Material provided:
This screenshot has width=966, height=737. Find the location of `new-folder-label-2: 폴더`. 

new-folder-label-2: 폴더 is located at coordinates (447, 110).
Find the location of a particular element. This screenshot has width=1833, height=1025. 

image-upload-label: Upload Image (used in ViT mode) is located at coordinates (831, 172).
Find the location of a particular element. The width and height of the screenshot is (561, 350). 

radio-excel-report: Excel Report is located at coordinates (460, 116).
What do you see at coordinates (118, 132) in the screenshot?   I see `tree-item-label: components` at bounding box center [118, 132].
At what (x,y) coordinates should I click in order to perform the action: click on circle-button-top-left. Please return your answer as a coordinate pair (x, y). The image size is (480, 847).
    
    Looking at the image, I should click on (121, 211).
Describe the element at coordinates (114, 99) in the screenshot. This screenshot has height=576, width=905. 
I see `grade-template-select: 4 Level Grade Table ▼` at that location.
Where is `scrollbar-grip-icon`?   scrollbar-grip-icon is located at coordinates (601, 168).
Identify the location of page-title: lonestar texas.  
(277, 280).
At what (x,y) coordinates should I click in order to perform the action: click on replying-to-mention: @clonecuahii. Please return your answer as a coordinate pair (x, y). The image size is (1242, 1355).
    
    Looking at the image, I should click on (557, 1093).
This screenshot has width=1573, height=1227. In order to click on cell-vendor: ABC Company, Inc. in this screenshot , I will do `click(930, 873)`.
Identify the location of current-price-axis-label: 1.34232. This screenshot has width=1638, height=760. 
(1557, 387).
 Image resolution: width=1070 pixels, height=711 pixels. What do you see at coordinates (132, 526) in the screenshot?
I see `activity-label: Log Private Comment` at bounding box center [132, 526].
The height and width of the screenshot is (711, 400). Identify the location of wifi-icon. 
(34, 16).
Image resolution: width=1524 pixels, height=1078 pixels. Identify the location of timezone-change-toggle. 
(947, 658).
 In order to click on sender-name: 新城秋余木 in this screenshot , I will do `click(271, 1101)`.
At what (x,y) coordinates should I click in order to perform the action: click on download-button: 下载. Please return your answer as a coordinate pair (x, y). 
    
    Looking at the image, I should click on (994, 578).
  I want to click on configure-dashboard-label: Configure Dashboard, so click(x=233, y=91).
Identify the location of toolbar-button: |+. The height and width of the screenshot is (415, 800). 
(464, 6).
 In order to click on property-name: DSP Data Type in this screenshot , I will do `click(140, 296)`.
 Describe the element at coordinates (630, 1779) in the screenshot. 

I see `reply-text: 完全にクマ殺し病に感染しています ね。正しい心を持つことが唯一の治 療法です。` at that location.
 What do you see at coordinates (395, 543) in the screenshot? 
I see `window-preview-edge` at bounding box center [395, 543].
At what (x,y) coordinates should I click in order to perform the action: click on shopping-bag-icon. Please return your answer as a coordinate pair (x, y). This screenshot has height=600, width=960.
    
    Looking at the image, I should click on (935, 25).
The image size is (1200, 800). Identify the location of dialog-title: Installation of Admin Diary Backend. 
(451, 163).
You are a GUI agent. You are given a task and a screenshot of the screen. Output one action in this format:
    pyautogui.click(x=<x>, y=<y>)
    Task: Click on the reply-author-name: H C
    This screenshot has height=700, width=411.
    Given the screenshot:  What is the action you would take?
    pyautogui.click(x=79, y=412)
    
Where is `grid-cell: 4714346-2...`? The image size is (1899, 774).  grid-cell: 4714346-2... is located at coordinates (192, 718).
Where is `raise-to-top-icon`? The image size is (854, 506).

Task instructions: In the records, from the line that contains "is (480, 847)." through the line that contains "coordinates (601, 168).", substitute "carry out the action" for "perform the action" and give those lines again with nothing else changed.

Answer area:
At what (x,y) coordinates should I click in order to carry out the action: click on circle-button-top-left. Please return your answer as a coordinate pair (x, y). The image size is (480, 847).
    
    Looking at the image, I should click on (121, 211).
Describe the element at coordinates (114, 99) in the screenshot. This screenshot has height=576, width=905. 
I see `grade-template-select: 4 Level Grade Table ▼` at that location.
Where is `scrollbar-grip-icon`?   scrollbar-grip-icon is located at coordinates (601, 168).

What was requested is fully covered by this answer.